- _Material for this exercise_

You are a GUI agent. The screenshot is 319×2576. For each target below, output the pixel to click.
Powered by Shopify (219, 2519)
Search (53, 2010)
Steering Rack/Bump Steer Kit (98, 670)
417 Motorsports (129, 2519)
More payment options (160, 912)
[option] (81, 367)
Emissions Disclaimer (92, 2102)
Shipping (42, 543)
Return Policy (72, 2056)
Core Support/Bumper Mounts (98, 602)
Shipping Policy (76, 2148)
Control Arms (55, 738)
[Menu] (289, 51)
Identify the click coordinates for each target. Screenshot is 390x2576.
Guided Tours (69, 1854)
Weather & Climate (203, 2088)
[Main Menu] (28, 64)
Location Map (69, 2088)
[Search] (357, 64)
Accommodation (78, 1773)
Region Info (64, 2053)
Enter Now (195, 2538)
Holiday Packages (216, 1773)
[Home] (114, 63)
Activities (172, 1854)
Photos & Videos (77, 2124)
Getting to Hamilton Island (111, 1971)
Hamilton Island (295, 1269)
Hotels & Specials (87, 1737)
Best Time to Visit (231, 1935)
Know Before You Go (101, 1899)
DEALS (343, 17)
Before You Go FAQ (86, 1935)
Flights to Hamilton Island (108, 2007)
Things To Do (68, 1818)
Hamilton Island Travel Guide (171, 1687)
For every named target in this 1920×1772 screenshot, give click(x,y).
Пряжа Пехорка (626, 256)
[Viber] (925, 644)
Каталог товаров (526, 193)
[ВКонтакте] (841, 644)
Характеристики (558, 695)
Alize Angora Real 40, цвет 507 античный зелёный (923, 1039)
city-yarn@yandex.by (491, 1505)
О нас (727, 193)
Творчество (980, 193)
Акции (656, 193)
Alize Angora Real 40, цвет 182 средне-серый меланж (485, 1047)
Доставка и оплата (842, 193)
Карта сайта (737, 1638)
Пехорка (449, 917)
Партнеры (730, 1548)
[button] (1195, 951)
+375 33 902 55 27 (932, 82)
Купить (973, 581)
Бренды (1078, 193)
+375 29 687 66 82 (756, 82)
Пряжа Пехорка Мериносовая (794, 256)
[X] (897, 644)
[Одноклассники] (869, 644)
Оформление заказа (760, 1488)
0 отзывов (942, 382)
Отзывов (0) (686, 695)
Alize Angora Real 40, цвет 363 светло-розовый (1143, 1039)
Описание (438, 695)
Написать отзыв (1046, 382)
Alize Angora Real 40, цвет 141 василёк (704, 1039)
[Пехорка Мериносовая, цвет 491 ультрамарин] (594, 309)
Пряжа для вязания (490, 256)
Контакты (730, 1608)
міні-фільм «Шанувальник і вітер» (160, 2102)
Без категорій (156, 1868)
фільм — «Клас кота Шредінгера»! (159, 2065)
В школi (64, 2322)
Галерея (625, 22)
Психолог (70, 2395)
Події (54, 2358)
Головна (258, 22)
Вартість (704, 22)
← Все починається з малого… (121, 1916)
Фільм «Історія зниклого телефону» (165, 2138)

- _Prompt_
Up to and including the line with "Weather & Climate (203, 2088)", output every line of the records above exactly, starting from the first; output nothing else.

- _Task output_
You are a GUI agent. The screenshot is 319×2576. For each target below, output the pixel to click.
Powered by Shopify (219, 2519)
Search (53, 2010)
Steering Rack/Bump Steer Kit (98, 670)
417 Motorsports (129, 2519)
More payment options (160, 912)
[option] (81, 367)
Emissions Disclaimer (92, 2102)
Shipping (42, 543)
Return Policy (72, 2056)
Core Support/Bumper Mounts (98, 602)
Shipping Policy (76, 2148)
Control Arms (55, 738)
[Menu] (289, 51)
Identify the click coordinates for each target. Screenshot is 390x2576.
Guided Tours (69, 1854)
Weather & Climate (203, 2088)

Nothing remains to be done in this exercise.